An examination of these settlements reveals non-linear, self-organizing growth patterns that form the basis of an emergent system of urbanity. Recognizing the potential of these systems to inform sustainable planning practices, a study of the emergent, adaptive qualities in informal cities will look for opportunities to recreate and implant similar conditions in formal cities. Another potential focus will be finding conditions that allow for interventions that trigger a symbiotic relationship between formal and informal urbanisms as a tactic for upgrading without sacrificing existing complex systems.
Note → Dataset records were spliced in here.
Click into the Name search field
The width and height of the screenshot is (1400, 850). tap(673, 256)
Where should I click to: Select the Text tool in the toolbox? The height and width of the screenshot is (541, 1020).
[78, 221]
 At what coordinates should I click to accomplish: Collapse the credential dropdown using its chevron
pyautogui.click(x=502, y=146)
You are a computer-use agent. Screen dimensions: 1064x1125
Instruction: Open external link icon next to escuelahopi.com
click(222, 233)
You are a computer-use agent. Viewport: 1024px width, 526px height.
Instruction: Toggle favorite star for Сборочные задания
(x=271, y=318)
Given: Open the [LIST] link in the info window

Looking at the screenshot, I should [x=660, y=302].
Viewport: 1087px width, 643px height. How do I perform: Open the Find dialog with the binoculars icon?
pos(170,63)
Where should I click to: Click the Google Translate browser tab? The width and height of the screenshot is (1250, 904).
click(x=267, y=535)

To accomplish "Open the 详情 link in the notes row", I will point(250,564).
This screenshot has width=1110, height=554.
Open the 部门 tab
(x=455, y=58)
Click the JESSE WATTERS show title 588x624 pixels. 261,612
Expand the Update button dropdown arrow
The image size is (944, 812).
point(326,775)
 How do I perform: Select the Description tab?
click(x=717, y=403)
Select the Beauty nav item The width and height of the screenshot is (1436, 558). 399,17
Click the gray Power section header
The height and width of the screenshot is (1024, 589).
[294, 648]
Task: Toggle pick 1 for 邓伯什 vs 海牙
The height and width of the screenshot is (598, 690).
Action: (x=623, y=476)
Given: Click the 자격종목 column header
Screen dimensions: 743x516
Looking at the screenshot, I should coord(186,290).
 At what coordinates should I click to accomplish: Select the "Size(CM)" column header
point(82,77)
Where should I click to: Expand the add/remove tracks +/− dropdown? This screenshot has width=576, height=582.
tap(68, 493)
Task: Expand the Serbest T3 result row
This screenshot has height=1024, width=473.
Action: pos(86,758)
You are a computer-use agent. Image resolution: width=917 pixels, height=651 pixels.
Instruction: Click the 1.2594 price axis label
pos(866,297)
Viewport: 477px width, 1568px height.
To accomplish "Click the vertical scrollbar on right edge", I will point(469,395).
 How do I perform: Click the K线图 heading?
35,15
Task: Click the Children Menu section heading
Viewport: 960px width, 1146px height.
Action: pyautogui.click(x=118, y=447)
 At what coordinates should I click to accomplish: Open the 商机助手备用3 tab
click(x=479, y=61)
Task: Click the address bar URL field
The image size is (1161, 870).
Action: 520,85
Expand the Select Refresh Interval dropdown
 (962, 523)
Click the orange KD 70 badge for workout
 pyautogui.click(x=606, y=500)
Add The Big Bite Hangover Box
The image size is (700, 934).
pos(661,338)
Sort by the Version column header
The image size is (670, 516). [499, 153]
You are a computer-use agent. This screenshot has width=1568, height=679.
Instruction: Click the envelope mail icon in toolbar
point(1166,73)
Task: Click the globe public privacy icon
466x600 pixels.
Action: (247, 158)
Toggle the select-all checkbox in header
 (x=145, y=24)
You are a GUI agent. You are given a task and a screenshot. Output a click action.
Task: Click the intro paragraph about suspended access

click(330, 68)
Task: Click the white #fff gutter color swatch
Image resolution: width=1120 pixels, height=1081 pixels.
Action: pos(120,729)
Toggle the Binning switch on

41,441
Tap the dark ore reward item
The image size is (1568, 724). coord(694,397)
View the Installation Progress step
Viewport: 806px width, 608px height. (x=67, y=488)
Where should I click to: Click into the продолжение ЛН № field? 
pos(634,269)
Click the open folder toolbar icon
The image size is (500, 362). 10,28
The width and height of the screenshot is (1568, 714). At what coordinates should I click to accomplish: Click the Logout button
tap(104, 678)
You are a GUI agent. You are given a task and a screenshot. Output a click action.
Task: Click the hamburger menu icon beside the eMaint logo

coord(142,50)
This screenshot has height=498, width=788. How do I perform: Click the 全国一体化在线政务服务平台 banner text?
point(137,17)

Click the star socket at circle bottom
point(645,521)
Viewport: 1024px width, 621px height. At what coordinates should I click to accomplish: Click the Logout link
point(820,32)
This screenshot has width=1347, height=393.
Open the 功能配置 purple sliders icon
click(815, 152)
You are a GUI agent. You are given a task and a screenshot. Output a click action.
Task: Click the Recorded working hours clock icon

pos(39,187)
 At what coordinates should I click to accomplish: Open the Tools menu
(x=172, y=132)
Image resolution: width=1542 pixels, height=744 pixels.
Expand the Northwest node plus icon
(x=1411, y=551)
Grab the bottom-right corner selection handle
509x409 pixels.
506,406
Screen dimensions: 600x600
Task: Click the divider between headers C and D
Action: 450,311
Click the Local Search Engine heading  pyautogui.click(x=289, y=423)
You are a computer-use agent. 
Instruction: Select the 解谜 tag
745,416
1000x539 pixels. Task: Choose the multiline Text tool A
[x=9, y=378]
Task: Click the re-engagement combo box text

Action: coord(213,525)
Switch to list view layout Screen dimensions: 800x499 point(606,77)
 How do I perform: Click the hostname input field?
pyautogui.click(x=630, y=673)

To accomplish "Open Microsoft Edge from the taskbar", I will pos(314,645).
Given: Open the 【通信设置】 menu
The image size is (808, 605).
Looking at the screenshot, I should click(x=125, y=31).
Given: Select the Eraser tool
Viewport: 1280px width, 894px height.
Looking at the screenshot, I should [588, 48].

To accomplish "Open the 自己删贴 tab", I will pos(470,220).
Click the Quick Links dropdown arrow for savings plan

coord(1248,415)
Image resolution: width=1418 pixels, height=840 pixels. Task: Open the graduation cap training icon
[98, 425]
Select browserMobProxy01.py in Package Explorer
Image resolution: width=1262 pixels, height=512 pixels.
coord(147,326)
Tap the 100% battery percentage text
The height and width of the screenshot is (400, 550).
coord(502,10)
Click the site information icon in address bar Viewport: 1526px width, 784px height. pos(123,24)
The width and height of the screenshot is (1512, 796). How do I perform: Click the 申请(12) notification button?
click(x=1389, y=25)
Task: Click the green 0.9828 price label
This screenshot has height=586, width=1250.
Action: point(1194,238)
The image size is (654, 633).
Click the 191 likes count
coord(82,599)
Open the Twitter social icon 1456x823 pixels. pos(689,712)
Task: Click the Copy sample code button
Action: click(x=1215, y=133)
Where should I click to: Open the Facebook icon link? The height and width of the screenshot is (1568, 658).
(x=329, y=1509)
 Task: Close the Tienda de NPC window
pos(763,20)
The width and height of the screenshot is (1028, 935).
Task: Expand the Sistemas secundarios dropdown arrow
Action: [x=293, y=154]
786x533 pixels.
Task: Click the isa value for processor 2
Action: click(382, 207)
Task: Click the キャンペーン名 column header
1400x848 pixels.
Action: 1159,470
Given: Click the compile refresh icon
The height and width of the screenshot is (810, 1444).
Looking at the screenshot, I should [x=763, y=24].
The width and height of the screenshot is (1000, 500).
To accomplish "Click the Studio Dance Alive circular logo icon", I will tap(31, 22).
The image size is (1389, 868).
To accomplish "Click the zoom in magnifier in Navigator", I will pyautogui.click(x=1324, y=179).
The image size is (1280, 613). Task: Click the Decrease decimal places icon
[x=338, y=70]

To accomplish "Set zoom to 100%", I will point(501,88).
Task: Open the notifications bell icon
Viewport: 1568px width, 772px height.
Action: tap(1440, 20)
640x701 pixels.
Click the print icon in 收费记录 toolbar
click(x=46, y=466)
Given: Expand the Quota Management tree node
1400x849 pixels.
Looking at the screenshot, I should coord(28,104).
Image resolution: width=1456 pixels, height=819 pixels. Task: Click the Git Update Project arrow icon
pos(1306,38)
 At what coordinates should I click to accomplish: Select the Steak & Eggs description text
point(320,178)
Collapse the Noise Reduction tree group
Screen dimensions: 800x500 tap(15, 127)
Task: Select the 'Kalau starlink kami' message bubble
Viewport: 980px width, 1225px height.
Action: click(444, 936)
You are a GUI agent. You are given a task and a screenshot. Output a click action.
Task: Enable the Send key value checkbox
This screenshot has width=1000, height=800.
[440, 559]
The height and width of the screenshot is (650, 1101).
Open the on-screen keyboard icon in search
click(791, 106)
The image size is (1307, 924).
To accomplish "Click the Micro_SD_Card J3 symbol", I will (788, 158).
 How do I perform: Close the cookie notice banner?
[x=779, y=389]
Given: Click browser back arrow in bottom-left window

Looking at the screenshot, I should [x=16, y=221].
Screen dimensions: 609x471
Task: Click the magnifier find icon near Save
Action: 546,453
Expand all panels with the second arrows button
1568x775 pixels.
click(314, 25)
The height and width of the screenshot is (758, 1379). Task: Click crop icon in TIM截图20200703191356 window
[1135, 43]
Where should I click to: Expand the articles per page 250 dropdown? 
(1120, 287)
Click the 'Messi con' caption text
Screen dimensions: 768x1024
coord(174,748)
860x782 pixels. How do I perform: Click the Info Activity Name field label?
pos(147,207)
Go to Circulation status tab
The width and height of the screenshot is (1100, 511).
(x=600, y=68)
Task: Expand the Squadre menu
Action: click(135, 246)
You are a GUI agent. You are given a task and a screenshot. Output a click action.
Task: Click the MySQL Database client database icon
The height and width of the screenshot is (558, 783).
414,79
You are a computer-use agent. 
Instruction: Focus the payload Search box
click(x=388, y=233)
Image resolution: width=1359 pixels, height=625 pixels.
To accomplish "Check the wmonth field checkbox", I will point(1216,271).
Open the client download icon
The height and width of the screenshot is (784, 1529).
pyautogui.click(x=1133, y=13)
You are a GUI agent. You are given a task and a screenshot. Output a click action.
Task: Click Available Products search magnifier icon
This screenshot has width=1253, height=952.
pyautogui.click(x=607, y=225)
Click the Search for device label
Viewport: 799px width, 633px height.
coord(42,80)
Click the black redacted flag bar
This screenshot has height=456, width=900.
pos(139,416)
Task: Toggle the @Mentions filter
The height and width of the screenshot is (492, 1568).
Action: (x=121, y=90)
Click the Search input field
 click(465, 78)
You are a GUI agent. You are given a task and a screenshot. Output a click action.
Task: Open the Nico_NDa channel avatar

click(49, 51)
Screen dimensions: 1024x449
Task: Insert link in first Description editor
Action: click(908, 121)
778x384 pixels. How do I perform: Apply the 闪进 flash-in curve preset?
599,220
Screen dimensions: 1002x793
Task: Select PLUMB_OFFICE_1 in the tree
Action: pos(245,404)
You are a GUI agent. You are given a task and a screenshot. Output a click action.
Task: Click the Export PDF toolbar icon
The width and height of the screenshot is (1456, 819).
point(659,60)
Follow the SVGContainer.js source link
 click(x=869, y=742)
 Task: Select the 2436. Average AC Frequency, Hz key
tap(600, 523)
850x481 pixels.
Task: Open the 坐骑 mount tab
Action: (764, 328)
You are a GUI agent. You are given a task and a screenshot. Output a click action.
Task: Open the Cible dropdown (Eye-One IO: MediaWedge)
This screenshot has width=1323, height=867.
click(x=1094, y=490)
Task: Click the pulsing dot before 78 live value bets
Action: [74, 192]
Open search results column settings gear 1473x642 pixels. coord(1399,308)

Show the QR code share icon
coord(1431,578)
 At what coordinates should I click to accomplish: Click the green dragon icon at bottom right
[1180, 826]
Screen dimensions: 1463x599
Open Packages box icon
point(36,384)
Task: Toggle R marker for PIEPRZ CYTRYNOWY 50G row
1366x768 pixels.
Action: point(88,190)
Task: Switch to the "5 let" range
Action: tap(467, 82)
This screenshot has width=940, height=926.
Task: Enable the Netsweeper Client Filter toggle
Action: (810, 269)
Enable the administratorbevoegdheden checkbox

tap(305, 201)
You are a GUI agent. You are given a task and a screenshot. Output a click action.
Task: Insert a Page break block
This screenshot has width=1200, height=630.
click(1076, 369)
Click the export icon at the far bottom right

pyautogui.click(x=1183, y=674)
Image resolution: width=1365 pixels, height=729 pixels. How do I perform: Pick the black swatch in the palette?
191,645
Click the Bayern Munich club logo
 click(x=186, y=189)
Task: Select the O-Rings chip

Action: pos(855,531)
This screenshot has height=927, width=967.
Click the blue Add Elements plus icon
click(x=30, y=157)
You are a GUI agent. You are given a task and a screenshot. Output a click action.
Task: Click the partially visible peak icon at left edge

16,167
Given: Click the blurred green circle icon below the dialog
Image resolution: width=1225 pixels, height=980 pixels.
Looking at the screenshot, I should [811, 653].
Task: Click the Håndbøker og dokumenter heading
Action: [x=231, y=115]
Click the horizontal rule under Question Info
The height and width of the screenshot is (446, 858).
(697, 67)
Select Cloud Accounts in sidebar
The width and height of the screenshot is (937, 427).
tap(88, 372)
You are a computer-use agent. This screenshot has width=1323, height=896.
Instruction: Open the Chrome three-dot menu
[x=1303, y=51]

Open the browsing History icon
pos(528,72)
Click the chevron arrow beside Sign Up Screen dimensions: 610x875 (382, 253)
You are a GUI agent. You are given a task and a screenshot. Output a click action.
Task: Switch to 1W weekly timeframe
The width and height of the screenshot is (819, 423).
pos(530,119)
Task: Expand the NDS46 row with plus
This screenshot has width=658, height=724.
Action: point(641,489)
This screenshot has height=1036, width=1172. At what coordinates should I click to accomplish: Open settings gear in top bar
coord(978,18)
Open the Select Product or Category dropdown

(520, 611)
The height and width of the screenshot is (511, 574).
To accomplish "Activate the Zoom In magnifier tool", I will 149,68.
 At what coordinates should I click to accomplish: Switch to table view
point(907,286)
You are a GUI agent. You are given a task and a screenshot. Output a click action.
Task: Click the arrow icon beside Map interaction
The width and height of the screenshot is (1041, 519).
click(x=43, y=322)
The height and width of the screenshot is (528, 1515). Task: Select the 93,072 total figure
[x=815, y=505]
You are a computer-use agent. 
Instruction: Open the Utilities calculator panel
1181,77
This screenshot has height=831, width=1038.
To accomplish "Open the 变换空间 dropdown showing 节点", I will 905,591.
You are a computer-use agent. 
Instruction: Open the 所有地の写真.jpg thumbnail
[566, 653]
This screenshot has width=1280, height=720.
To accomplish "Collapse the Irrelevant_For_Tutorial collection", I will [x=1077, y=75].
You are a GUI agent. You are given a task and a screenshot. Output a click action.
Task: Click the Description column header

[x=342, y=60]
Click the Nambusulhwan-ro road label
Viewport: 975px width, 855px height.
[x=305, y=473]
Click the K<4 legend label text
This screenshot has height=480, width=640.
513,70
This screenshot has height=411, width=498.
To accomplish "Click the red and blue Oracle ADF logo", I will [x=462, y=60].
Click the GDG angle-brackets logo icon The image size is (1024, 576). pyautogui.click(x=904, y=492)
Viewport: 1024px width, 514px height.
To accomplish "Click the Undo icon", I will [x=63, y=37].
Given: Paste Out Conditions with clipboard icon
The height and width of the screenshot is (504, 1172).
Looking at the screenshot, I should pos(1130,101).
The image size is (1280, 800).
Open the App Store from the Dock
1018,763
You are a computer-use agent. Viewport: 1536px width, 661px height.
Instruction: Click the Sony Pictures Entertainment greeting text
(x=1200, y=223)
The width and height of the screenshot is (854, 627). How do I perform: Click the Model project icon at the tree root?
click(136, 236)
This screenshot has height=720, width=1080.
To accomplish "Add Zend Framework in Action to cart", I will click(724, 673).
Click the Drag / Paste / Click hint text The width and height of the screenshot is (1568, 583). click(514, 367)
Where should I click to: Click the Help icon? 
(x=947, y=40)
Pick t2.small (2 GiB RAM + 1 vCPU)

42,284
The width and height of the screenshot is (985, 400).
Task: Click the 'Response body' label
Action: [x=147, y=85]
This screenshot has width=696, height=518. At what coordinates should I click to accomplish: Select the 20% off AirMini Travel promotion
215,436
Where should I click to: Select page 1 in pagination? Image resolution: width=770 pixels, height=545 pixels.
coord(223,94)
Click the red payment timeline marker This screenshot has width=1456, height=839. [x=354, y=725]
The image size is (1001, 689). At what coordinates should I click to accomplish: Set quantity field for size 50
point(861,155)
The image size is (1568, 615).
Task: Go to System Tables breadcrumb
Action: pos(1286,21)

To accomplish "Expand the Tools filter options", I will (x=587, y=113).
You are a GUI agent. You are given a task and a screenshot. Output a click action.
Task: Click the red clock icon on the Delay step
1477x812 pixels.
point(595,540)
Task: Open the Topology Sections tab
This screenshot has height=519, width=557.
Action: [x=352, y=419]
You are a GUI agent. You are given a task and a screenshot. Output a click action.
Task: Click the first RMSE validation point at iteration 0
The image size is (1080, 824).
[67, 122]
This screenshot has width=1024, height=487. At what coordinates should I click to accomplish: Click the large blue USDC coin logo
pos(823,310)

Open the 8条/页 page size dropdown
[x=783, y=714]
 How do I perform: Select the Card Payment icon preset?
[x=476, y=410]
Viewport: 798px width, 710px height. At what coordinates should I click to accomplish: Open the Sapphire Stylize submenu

Through initial mappings and research, a diagrammatic approach to complex systems and networks in informal cities will attempt to reach an understanding of the agents involved in emergence. Representations of physical manifestations of driving catalysts and reactions will characterize an architecture of emergence, looking for solutions in sustainability. Locating points of inefficiency in formal urbanity and creating appropriate connectors will allow the informal sector to capitalize on the surplus demand and waste in the formal sector.